Wahlen in Argentinien: Weniger Milei wagen
Obwohl Milei die Inflation dämpfte, strafen ihn die Wählenden in Argentinien ab. Aber den Peronisten fehlt ein Gegenentwurf, der die Massen überzeugt.

A m Abend nach den Provinzkongresswahlen war die politische Landschaft der Provinz Buenos Aires hellblau gefärbt. Nur vereinzelt gab es kleine lila Tupfer der La Libertad Avanza, der Partei des libertären Präsidenten Javier Milei.
Nicht, dass Milei am Sonntag eine Wahlschlappe erlitten hat, sondern deren Ausmaß, muss ihn beunruhigen.
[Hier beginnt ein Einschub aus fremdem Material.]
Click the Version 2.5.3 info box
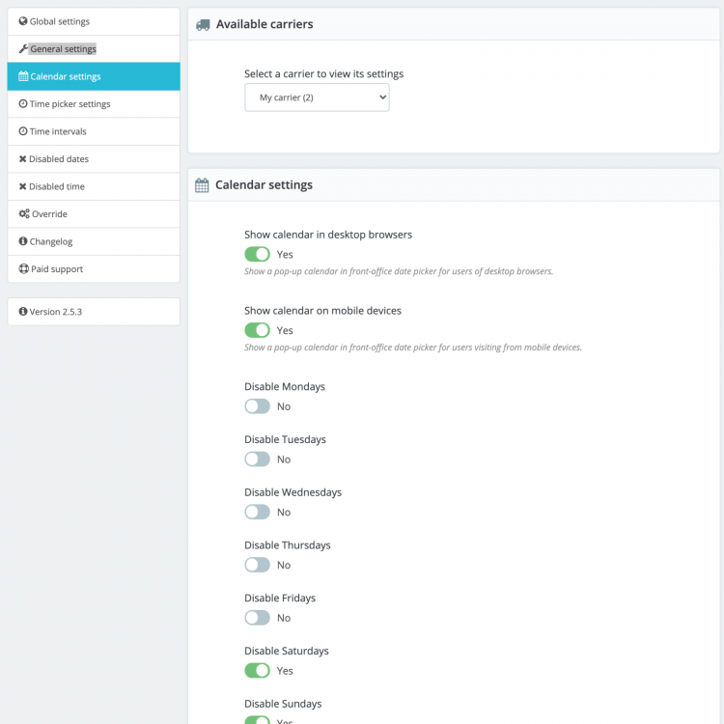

Mileis größte Stütze ist nach wie vor die Zustimmung der Bevölkerung, da es ihm an einer breiten Parteibasis und soliden Strukturen mangelt. Bröckelt seine Beliebtheit beim Volk, wird es eng.
Folgt daraus die Rückkehr der Blauen – der peronistischen Mitte-links-Partei Fuerza Patria? Nein. Trotz Wahlpflicht haben viele weder für den Peronismus noch für die Libertären gestimmt. Vierzig Prozent der 14,7 Millionen Wahlberechtigten blieben zu Hause.
Zudem konnten die Peronisten in fast allen Wahlkreisen kaum mehr als drei Prozent erzielen, im Vergleich zur Gouverneurswahl 2023, die der politische Ziehsohn der korrupten Ex-Präsidentin Cristina Kirchner, Axel Kicillof gewonnen hatte. Milei hat nicht unrecht, wenn er behauptet, die Peronisten seien in ihrer Hochburg kaum über ihre Obergrenze hinausgekommen.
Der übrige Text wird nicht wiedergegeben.